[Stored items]
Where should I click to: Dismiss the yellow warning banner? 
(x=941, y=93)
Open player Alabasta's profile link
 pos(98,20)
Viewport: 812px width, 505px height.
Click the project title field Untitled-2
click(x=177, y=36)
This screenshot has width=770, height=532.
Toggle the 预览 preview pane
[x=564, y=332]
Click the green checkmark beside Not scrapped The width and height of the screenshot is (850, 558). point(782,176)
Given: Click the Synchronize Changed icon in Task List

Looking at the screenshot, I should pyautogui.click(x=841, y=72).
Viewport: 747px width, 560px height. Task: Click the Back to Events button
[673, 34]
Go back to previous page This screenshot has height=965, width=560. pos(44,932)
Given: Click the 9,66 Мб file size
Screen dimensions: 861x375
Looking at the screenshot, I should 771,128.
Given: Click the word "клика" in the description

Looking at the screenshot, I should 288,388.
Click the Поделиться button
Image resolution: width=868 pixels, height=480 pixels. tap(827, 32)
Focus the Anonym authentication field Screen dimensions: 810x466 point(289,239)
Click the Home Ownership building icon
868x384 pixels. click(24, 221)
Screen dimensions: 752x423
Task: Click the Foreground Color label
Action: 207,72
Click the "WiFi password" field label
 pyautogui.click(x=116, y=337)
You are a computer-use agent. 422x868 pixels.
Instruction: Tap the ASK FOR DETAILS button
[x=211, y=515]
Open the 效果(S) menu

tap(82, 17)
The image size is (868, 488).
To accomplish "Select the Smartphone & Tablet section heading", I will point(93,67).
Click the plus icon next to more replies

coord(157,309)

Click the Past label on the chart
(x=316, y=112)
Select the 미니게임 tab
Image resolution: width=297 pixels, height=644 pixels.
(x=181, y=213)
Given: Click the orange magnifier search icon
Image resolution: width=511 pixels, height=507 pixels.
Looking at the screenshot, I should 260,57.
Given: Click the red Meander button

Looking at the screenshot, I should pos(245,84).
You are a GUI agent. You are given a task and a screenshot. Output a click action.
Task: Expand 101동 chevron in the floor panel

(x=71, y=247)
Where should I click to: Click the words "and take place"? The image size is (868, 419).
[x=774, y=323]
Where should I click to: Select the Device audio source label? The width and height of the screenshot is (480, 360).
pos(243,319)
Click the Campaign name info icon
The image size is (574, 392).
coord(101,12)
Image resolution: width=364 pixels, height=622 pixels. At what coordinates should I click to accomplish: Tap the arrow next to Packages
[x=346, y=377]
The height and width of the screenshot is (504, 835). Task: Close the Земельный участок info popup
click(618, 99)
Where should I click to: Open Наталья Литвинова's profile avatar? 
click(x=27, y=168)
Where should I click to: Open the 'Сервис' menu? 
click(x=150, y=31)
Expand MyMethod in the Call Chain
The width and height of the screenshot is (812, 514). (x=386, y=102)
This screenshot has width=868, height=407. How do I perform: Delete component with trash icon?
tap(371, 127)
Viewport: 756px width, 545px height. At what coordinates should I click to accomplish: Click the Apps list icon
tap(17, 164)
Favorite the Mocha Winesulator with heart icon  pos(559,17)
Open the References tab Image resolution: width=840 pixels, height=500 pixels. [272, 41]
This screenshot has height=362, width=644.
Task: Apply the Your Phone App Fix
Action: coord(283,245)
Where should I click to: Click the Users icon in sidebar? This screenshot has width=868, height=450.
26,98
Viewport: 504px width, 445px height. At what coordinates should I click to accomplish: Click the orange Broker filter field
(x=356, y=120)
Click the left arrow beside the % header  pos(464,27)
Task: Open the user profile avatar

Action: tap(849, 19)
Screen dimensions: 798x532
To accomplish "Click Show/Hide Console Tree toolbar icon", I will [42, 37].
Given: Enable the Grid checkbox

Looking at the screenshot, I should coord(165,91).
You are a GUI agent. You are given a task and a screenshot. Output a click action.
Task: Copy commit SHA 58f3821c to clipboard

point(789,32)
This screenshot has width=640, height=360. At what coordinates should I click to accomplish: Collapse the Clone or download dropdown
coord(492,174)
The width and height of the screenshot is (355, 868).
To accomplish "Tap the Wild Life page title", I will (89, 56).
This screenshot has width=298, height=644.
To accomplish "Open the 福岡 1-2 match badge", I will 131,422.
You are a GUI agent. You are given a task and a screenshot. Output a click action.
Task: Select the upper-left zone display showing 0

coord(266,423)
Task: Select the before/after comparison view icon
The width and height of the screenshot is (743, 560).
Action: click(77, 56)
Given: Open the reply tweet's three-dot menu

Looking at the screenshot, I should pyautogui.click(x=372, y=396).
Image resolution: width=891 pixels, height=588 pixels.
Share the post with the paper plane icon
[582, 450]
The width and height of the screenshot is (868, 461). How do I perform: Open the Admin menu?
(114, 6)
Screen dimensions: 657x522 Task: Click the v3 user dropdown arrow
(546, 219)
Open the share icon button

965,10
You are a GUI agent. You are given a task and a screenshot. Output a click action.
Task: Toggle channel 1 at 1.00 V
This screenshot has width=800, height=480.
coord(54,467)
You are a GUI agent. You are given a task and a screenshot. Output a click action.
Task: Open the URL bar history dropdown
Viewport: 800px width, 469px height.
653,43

§ Task statement
Please retype all of the records, keeping each line exactly as it is.

§ Solution for this exercise
Where should I click to: Dismiss the yellow warning banner? 
(x=941, y=93)
Open player Alabasta's profile link
 pos(98,20)
Viewport: 812px width, 505px height.
Click the project title field Untitled-2
click(x=177, y=36)
This screenshot has width=770, height=532.
Toggle the 预览 preview pane
[x=564, y=332]
Click the green checkmark beside Not scrapped The width and height of the screenshot is (850, 558). point(782,176)
Given: Click the Synchronize Changed icon in Task List

Looking at the screenshot, I should pyautogui.click(x=841, y=72).
Viewport: 747px width, 560px height. Task: Click the Back to Events button
[673, 34]
Go back to previous page This screenshot has height=965, width=560. pos(44,932)
Given: Click the 9,66 Мб file size
Screen dimensions: 861x375
Looking at the screenshot, I should 771,128.
Given: Click the word "клика" in the description

Looking at the screenshot, I should 288,388.
Click the Поделиться button
Image resolution: width=868 pixels, height=480 pixels. tap(827, 32)
Focus the Anonym authentication field Screen dimensions: 810x466 point(289,239)
Click the Home Ownership building icon
868x384 pixels. click(24, 221)
Screen dimensions: 752x423
Task: Click the Foreground Color label
Action: 207,72
Click the "WiFi password" field label
 pyautogui.click(x=116, y=337)
You are a computer-use agent. 422x868 pixels.
Instruction: Tap the ASK FOR DETAILS button
[x=211, y=515]
Open the 效果(S) menu

tap(82, 17)
The image size is (868, 488).
To accomplish "Select the Smartphone & Tablet section heading", I will point(93,67).
Click the plus icon next to more replies

coord(157,309)

Click the Past label on the chart
(x=316, y=112)
Select the 미니게임 tab
Image resolution: width=297 pixels, height=644 pixels.
(x=181, y=213)
Given: Click the orange magnifier search icon
Image resolution: width=511 pixels, height=507 pixels.
Looking at the screenshot, I should 260,57.
Given: Click the red Meander button

Looking at the screenshot, I should pos(245,84).
You are a GUI agent. You are given a task and a screenshot. Output a click action.
Task: Expand 101동 chevron in the floor panel

(x=71, y=247)
Where should I click to: Click the words "and take place"? The image size is (868, 419).
[x=774, y=323]
Where should I click to: Select the Device audio source label? The width and height of the screenshot is (480, 360).
pos(243,319)
Click the Campaign name info icon
The image size is (574, 392).
coord(101,12)
Image resolution: width=364 pixels, height=622 pixels. At what coordinates should I click to accomplish: Tap the arrow next to Packages
[x=346, y=377]
The height and width of the screenshot is (504, 835). Task: Close the Земельный участок info popup
click(618, 99)
Where should I click to: Open Наталья Литвинова's profile avatar? 
click(x=27, y=168)
Where should I click to: Open the 'Сервис' menu? 
click(x=150, y=31)
Expand MyMethod in the Call Chain
The width and height of the screenshot is (812, 514). (x=386, y=102)
This screenshot has width=868, height=407. How do I perform: Delete component with trash icon?
tap(371, 127)
Viewport: 756px width, 545px height. At what coordinates should I click to accomplish: Click the Apps list icon
tap(17, 164)
Favorite the Mocha Winesulator with heart icon  pos(559,17)
Open the References tab Image resolution: width=840 pixels, height=500 pixels. [272, 41]
This screenshot has height=362, width=644.
Task: Apply the Your Phone App Fix
Action: coord(283,245)
Where should I click to: Click the Users icon in sidebar? This screenshot has width=868, height=450.
26,98
Viewport: 504px width, 445px height. At what coordinates should I click to accomplish: Click the orange Broker filter field
(x=356, y=120)
Click the left arrow beside the % header  pos(464,27)
Task: Open the user profile avatar

Action: tap(849, 19)
Screen dimensions: 798x532
To accomplish "Click Show/Hide Console Tree toolbar icon", I will [42, 37].
Given: Enable the Grid checkbox

Looking at the screenshot, I should coord(165,91).
You are a GUI agent. You are given a task and a screenshot. Output a click action.
Task: Copy commit SHA 58f3821c to clipboard

point(789,32)
This screenshot has width=640, height=360. At what coordinates should I click to accomplish: Collapse the Clone or download dropdown
coord(492,174)
The width and height of the screenshot is (355, 868).
To accomplish "Tap the Wild Life page title", I will (89, 56).
This screenshot has width=298, height=644.
To accomplish "Open the 福岡 1-2 match badge", I will 131,422.
You are a GUI agent. You are given a task and a screenshot. Output a click action.
Task: Select the upper-left zone display showing 0

coord(266,423)
Task: Select the before/after comparison view icon
The width and height of the screenshot is (743, 560).
Action: click(77, 56)
Given: Open the reply tweet's three-dot menu

Looking at the screenshot, I should pyautogui.click(x=372, y=396).
Image resolution: width=891 pixels, height=588 pixels.
Share the post with the paper plane icon
[582, 450]
The width and height of the screenshot is (868, 461). How do I perform: Open the Admin menu?
(114, 6)
Screen dimensions: 657x522 Task: Click the v3 user dropdown arrow
(546, 219)
Open the share icon button

965,10
You are a GUI agent. You are given a task and a screenshot. Output a click action.
Task: Toggle channel 1 at 1.00 V
This screenshot has width=800, height=480.
coord(54,467)
You are a GUI agent. You are given a task and a screenshot. Output a click action.
Task: Open the URL bar history dropdown
Viewport: 800px width, 469px height.
653,43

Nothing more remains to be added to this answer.